= Exercise description =
Write the records out once more. Leave each line exactly as given.

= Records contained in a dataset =
§

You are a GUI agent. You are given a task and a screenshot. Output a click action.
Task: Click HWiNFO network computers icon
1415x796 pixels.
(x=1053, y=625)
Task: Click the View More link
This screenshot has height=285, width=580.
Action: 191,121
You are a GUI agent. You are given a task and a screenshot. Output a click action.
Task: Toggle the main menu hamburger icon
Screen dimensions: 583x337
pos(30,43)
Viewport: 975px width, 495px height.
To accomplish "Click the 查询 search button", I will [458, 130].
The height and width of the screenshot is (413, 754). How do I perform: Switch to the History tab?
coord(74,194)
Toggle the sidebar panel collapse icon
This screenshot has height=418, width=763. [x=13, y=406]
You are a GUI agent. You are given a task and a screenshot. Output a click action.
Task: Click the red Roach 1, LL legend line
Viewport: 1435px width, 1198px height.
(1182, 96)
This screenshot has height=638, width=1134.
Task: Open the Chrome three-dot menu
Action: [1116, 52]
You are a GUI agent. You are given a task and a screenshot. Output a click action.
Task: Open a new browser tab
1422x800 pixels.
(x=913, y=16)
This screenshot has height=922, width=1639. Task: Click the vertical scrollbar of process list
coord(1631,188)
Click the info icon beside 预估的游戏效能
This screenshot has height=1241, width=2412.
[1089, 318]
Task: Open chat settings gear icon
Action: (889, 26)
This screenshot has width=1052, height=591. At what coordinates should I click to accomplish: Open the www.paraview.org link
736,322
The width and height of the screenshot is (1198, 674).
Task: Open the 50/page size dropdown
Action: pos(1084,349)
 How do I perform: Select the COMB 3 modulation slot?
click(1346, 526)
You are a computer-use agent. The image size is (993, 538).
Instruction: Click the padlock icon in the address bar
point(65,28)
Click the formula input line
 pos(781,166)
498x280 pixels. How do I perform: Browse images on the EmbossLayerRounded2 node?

§

= Response to this task =
You are a GUI agent. You are given a task and a screenshot. Output a click action.
Task: Click HWiNFO network computers icon
1415x796 pixels.
(x=1053, y=625)
Task: Click the View More link
This screenshot has height=285, width=580.
Action: 191,121
You are a GUI agent. You are given a task and a screenshot. Output a click action.
Task: Toggle the main menu hamburger icon
Screen dimensions: 583x337
pos(30,43)
Viewport: 975px width, 495px height.
To accomplish "Click the 查询 search button", I will [458, 130].
The height and width of the screenshot is (413, 754). How do I perform: Switch to the History tab?
coord(74,194)
Toggle the sidebar panel collapse icon
This screenshot has height=418, width=763. [x=13, y=406]
You are a GUI agent. You are given a task and a screenshot. Output a click action.
Task: Click the red Roach 1, LL legend line
Viewport: 1435px width, 1198px height.
(1182, 96)
This screenshot has height=638, width=1134.
Task: Open the Chrome three-dot menu
Action: [1116, 52]
You are a GUI agent. You are given a task and a screenshot. Output a click action.
Task: Open a new browser tab
1422x800 pixels.
(x=913, y=16)
This screenshot has height=922, width=1639. Task: Click the vertical scrollbar of process list
coord(1631,188)
Click the info icon beside 预估的游戏效能
This screenshot has height=1241, width=2412.
[1089, 318]
Task: Open chat settings gear icon
Action: (889, 26)
This screenshot has width=1052, height=591. At what coordinates should I click to accomplish: Open the www.paraview.org link
736,322
The width and height of the screenshot is (1198, 674).
Task: Open the 50/page size dropdown
Action: pos(1084,349)
 How do I perform: Select the COMB 3 modulation slot?
click(1346, 526)
You are a computer-use agent. The image size is (993, 538).
Instruction: Click the padlock icon in the address bar
point(65,28)
Click the formula input line
 pos(781,166)
498x280 pixels. How do I perform: Browse images on the EmbossLayerRounded2 node?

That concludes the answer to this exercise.